A l’inverse de Ray, Ken est un truand vieillissant mais affable, qui semble ravi de jouer les touristes dans la vieille ville médiévale. Il ne lâche jamais son guide touristique et se régale des visites de musées et des canaux. Ils forment un excellent duo dont le potentiel comique est parfaitement exploité par le réalisateur qui prend soin d’utiliser les relations entre les personnages comme axe narratif. Avare en scènes d’actions, le film tourne le dos au spectaculaire pour se concentrer sur la psychologie de ses personnages.
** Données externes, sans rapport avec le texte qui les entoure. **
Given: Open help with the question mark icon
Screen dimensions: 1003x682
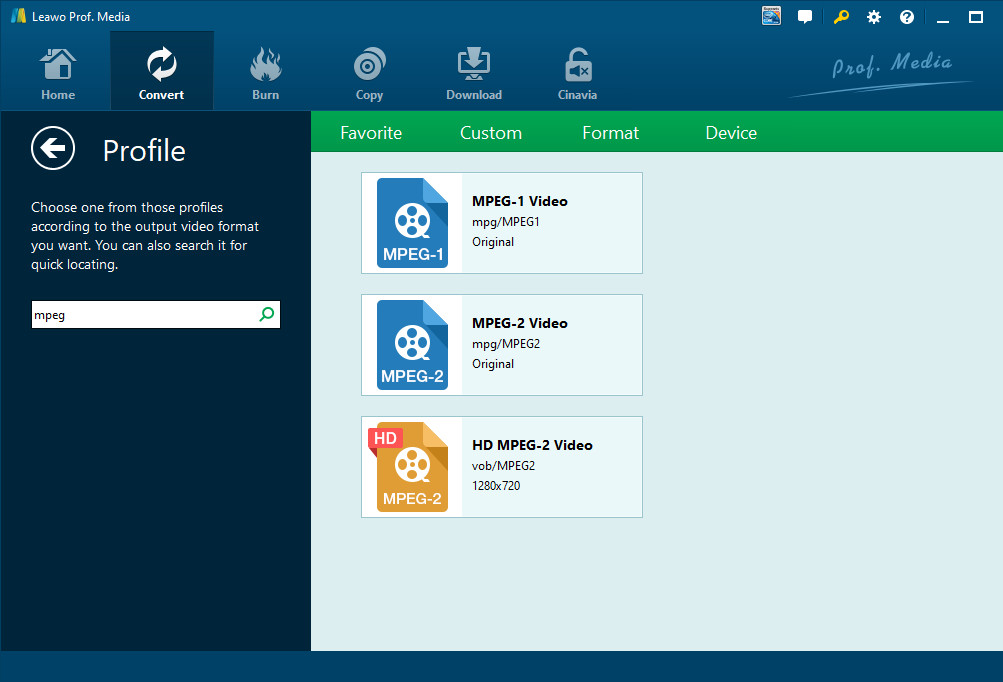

Les deux tueurs bien sûr, qui apparaissent tout de suite comme très humains et attachants, mais aussi tous les second rôles qui sont loin d’êtres mis de coté. Au contraire, le film nous offre toute une galerie de personnages secondaires savoureux parmi lesquels on croise un acteur nain drogué, raciste et amateur de prostituées, sa dealeuse dont le joli minois ne laissera pas Ray indifférent (ni le spectateur d’ailleurs), un chef de gang psychopathe et grossier mais au code d’honneur très strict, un skinhead maladroit, etc… Tous ces personnages ont une psychologie très fouillée et joueront tous leur rôle dans cette folle histoire tour à tour désopilante et sanglante. Volontairement tournée sur les rapports humains, cette petite comédie noire surprend encore par ces quelques scènes violentes, qui, loin de jurer avec l’ensemble, participent au ton très adulte et mature qu’a voulu donner McDonagh à son film.

Bref, In Bruges est un petit bijou résolument novateur et très habile qui se révèle être une réussite parfaite sur tous les plans. Irrésistiblement drôle et très touchant, le film brille par sa galerie de personnages savoureux et par son ton toujours très judicieux. Un très grand petit film qui ravira les curieux et les cinéphiles.